* [ASSIGNMENT]
Omitting every picture, copy the lines from the one that contains "Task: Launch the Fresh Paint app" through the last line of the records below, exactly and with nothing added.

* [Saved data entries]
——

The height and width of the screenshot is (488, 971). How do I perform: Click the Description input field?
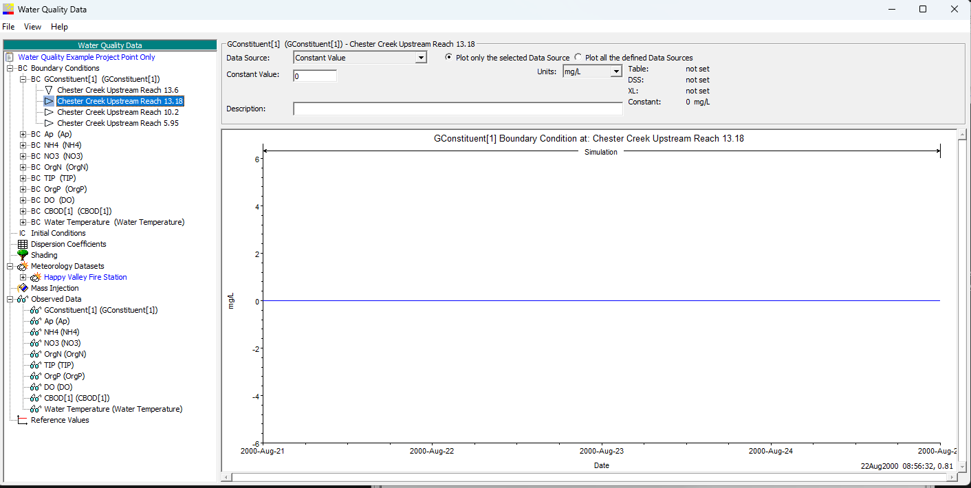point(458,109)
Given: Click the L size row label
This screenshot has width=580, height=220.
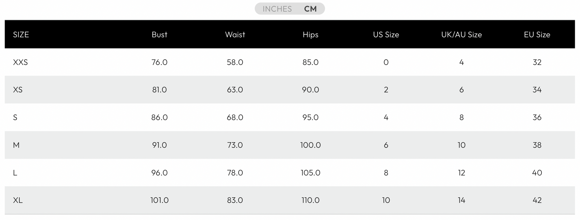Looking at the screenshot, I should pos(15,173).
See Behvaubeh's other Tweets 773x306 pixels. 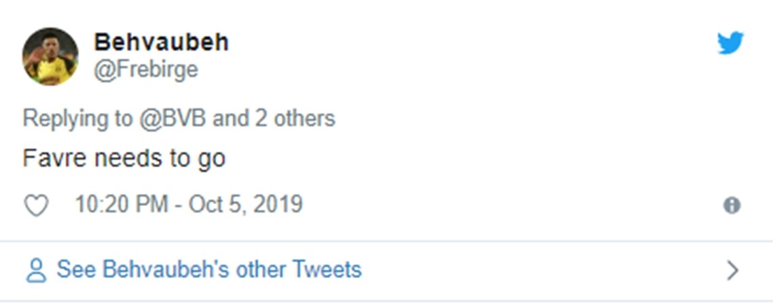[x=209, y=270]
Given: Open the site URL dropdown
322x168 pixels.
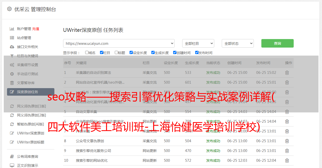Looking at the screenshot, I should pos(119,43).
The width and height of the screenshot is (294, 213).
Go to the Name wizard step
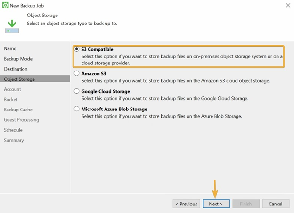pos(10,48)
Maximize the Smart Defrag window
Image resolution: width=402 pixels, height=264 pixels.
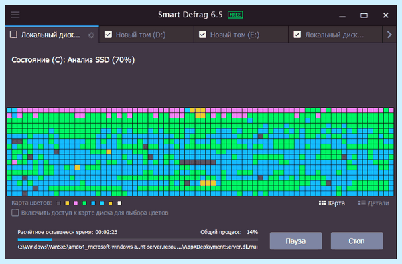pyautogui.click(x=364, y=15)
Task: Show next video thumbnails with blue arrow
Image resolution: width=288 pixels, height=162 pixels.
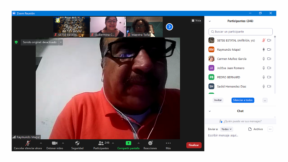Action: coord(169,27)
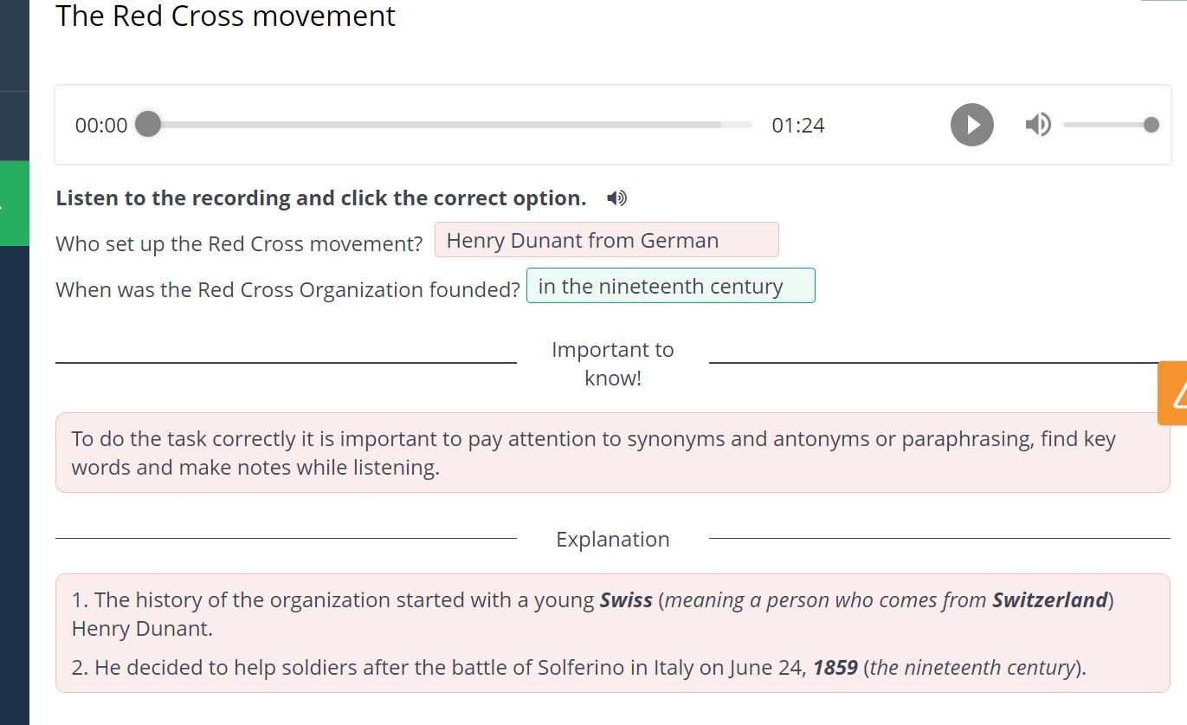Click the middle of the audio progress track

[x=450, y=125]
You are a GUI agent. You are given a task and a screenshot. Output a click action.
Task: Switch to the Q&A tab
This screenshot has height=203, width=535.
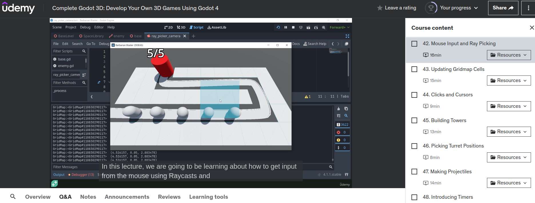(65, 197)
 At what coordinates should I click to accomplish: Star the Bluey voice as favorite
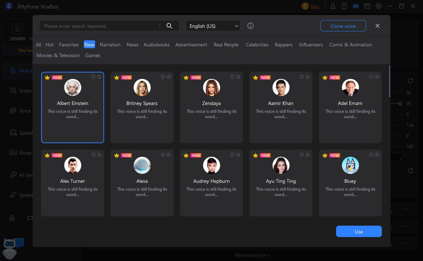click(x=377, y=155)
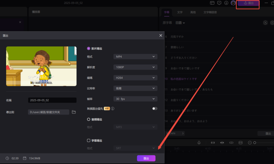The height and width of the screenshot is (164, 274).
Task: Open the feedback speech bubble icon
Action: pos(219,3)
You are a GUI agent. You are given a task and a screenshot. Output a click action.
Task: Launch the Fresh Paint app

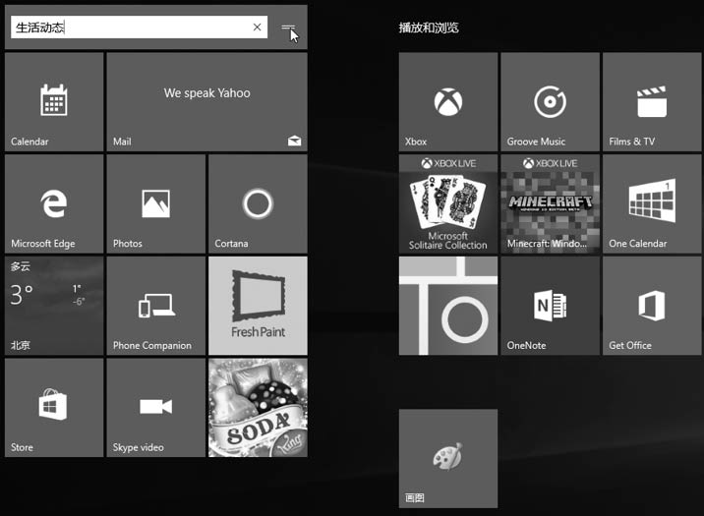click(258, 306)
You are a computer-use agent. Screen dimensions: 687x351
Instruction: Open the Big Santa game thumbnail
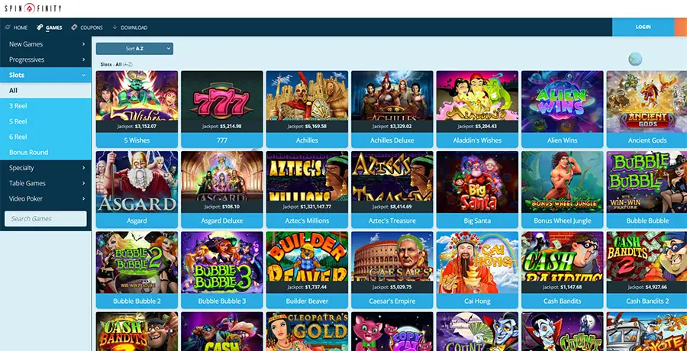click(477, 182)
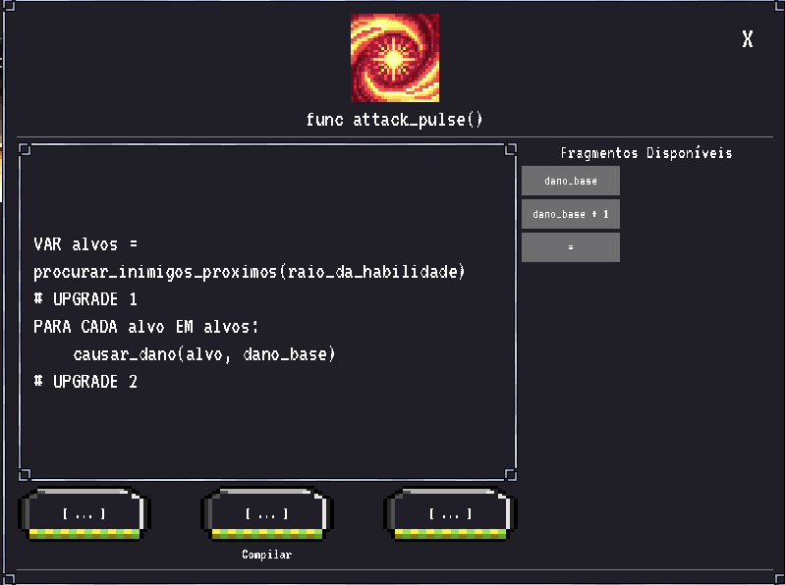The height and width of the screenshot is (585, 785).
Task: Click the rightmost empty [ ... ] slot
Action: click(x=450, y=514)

——

* [RESULT FOR THIS EXERCISE]
Task: Launch the Fresh Paint app

click(258, 306)
You are a computer-use agent. Screen dimensions: 687x351
Instruction: Open the Big Santa game thumbnail
click(477, 182)
The height and width of the screenshot is (585, 785).
Task: Click the rightmost empty [ ... ] slot
Action: click(x=450, y=514)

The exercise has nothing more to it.